▸ **Source data**
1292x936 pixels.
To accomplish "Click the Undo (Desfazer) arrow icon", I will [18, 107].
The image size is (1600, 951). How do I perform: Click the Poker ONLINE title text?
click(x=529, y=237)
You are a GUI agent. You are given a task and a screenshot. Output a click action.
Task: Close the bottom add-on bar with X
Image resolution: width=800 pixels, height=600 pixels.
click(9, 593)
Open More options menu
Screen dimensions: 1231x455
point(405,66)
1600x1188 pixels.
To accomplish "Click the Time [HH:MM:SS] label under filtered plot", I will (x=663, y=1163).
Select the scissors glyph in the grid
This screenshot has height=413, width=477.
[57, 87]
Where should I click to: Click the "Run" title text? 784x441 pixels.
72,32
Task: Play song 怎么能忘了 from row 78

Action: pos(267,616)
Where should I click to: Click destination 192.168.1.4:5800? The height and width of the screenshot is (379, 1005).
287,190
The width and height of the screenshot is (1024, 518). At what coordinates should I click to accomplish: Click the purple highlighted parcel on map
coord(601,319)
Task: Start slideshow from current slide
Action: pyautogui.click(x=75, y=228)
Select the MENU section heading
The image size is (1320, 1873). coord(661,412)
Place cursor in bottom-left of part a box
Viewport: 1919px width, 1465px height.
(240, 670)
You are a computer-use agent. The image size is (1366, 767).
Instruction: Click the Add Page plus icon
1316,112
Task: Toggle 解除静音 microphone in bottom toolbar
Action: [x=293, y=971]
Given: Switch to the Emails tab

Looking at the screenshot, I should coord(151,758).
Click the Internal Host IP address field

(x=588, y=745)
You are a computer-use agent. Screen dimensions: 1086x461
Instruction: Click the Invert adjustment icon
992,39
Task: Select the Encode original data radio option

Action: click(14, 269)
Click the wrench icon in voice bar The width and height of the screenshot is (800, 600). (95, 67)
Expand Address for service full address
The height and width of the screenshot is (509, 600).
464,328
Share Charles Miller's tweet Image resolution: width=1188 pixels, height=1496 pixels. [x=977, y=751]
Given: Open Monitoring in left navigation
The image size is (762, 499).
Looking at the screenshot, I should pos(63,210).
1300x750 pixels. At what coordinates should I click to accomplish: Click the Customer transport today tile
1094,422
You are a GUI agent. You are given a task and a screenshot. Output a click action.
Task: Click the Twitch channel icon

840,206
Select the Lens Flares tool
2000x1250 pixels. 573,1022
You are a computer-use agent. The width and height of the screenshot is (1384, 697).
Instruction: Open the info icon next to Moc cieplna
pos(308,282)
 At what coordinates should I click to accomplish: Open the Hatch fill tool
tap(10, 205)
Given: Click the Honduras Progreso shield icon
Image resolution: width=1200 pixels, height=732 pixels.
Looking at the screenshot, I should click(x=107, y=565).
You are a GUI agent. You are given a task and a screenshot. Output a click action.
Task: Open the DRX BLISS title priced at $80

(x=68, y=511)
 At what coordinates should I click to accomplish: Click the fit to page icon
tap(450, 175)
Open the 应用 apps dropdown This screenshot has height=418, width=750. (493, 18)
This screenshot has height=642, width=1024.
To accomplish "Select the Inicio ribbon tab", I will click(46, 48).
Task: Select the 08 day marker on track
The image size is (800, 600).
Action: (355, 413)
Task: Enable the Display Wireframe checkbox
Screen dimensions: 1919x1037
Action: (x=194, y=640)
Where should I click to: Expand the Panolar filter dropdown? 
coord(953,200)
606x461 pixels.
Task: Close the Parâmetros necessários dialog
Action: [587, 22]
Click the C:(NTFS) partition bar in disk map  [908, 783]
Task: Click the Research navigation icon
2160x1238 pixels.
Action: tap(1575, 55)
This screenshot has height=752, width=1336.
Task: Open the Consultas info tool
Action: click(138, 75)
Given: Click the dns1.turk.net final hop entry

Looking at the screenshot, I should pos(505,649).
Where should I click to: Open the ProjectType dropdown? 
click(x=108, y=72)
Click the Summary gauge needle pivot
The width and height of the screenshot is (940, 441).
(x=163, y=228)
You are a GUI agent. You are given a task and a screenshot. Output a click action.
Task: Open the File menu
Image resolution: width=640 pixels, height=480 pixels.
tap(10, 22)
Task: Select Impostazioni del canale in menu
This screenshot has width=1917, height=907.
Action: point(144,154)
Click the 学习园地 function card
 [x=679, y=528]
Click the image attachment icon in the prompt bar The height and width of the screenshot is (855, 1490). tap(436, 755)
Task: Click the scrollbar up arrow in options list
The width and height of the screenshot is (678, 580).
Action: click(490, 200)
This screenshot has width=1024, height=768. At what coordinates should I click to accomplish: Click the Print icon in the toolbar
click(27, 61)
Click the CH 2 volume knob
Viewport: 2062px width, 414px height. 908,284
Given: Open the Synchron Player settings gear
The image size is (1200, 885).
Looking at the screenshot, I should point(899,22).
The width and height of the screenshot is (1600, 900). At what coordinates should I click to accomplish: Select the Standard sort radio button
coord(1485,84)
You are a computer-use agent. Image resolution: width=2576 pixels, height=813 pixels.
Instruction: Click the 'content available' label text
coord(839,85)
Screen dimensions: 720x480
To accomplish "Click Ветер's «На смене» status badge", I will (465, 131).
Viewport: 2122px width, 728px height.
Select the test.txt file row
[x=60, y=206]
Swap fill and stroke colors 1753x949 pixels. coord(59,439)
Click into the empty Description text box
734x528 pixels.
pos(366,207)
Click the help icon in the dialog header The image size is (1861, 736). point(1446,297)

▸ **What to produce**
Lines containing the word "options" are to be pulled from the records and copied.

▸ **Reply**
Open More options menu
Task: Click the scrollbar up arrow in options list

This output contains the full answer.